Ah me! when shall I marry me?
Lovers are plenty but fail to relieve me.
Goldsmith.—A Song.

I would be married, but I’d have no wife;
I would be married to a single life.
Crashaw.—On Marriage.

Art thou married? O thou horribly virtuous woman!
Colley Cibber.—The Comical Lovers, Act I. Scene 1.

Though fools spurn Hymen’s gentle pow’rs,
We who improve his golden hours,
By sweet experience know,
That marriage, rightly understood,
Gives to the tender and the good
A paradise below.
Cotton.—The Fireside, Verse V.

I am to be married within three days—married past redemption.
Dryden.—Marriage à la Mode, Act I. Scene 1.

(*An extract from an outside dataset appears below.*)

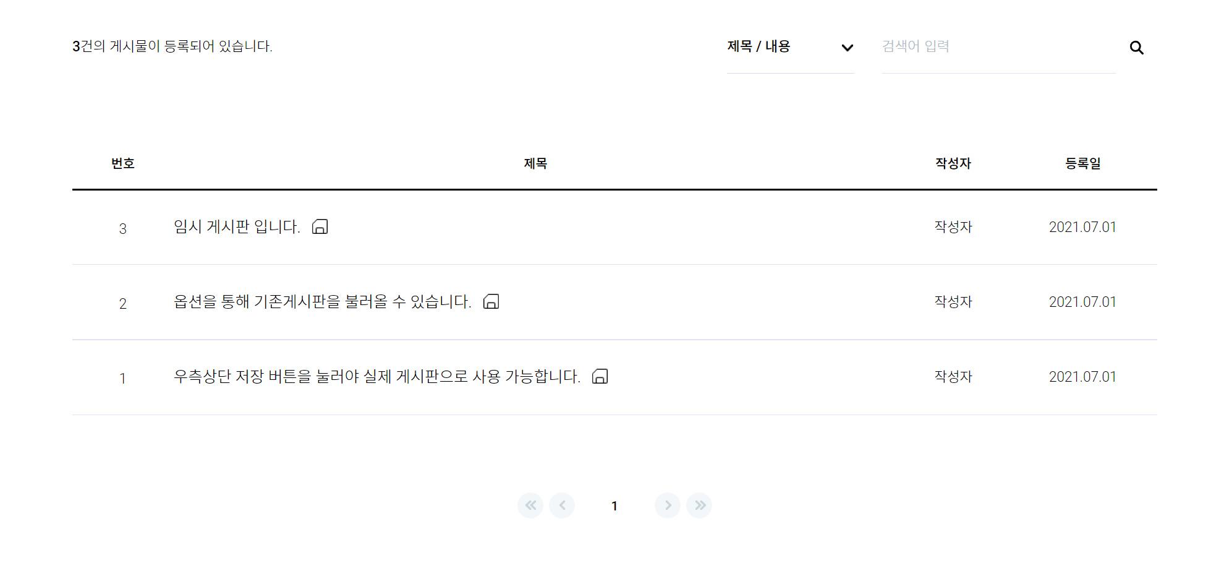Go to next page arrow
The width and height of the screenshot is (1224, 563).
point(668,505)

When we are alone, we walk like lions in a room, she one way and I another.
Dryden.—Marriage à la Mode, Act I. Scene 1. Colley Cibber.—The Comical Lovers, Act I.

Thus grief still treads upon the heels of pleasure.
Marry’d in haste, we may repent at leisure.
Congreve.—The Old Bachelor, Act V. Scene 8.

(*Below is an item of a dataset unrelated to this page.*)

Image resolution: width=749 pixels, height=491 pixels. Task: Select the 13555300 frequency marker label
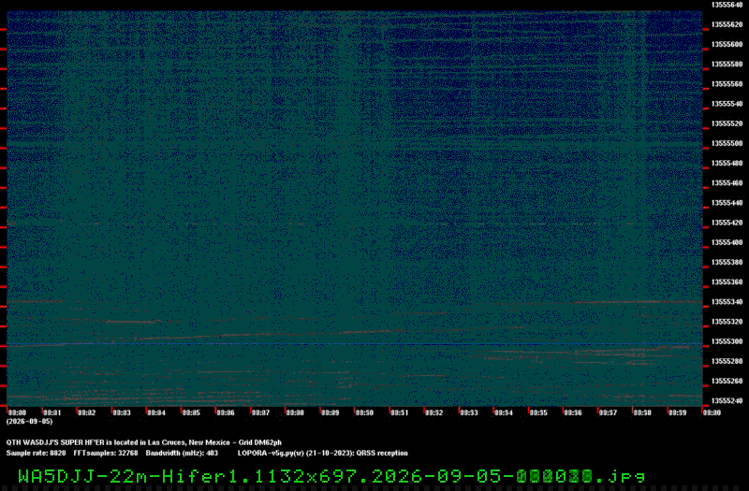(x=727, y=341)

I will marry her, sir, at your request; but if there be no great love in the beginning, yet Heaven may decrease it upon better acquaintance:——I hope, upon familiarity will grow more contempt;———I will marry her, that I am freely dissolved, and dissolutely.
Shakespeare.—Merry Wives of Windsor, Act I. Scene 1. (Slender to Shallow.)

As a walled town is more worthier than a village, so is the forehead of a married man more honourable than the bare brow of a bachelor.
Shakespeare.—As You Like It, Act III. Scene 3.

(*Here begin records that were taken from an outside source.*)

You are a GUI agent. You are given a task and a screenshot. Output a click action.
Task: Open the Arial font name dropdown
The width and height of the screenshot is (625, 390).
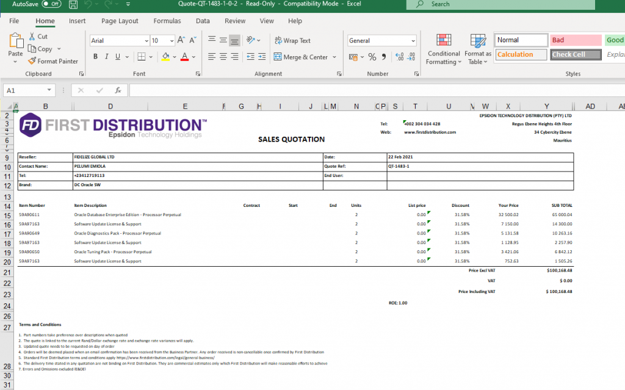click(146, 41)
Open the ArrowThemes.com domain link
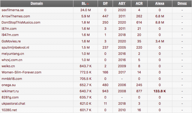The image size is (192, 113). coord(16,16)
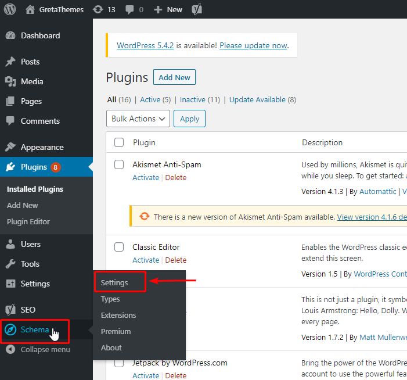Open Tools section in sidebar
Image resolution: width=407 pixels, height=380 pixels.
[x=30, y=264]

Let o’er thy house some chosen maid preside,
Till Heaven decrees to bless thee in a bride.
Pope’s Homer, The Odyssey, Book XV. Line 29.

O! when meet now
Such pairs, in love and mutual honour join’d?
Milton.—Paradise Lost, Book VIII. Line 57.

She that weds well will wisely match her love,
Nor be below her husband nor above.
Ovid.—Heroides, Epi. IX. Line 32.

Let still the woman take
An elder than herself; so wears she to him,
So sways she level in her husband’s heart.
For, boy, however we do praise ourselves,
Our fancies are more giddy and infirm,
More longing, wavering, sooner lost and won,
Than women’s are.
Shakespeare.—Twelfth Night, Act II. Scene 4.

We’ll try the gods again; for, wise men say,
Marriage and obsequies do not suit one day.
Beaumont and Fletcher.—The Prophetess, Act II. Scene 3.

To-morrow yet would reap to-day,
As we wear blossoms of the dead;
Earn well the thrifty months nor wed
Raw haste, half sister to delay.
Tennyson.—Love Thou the Land, last Verse.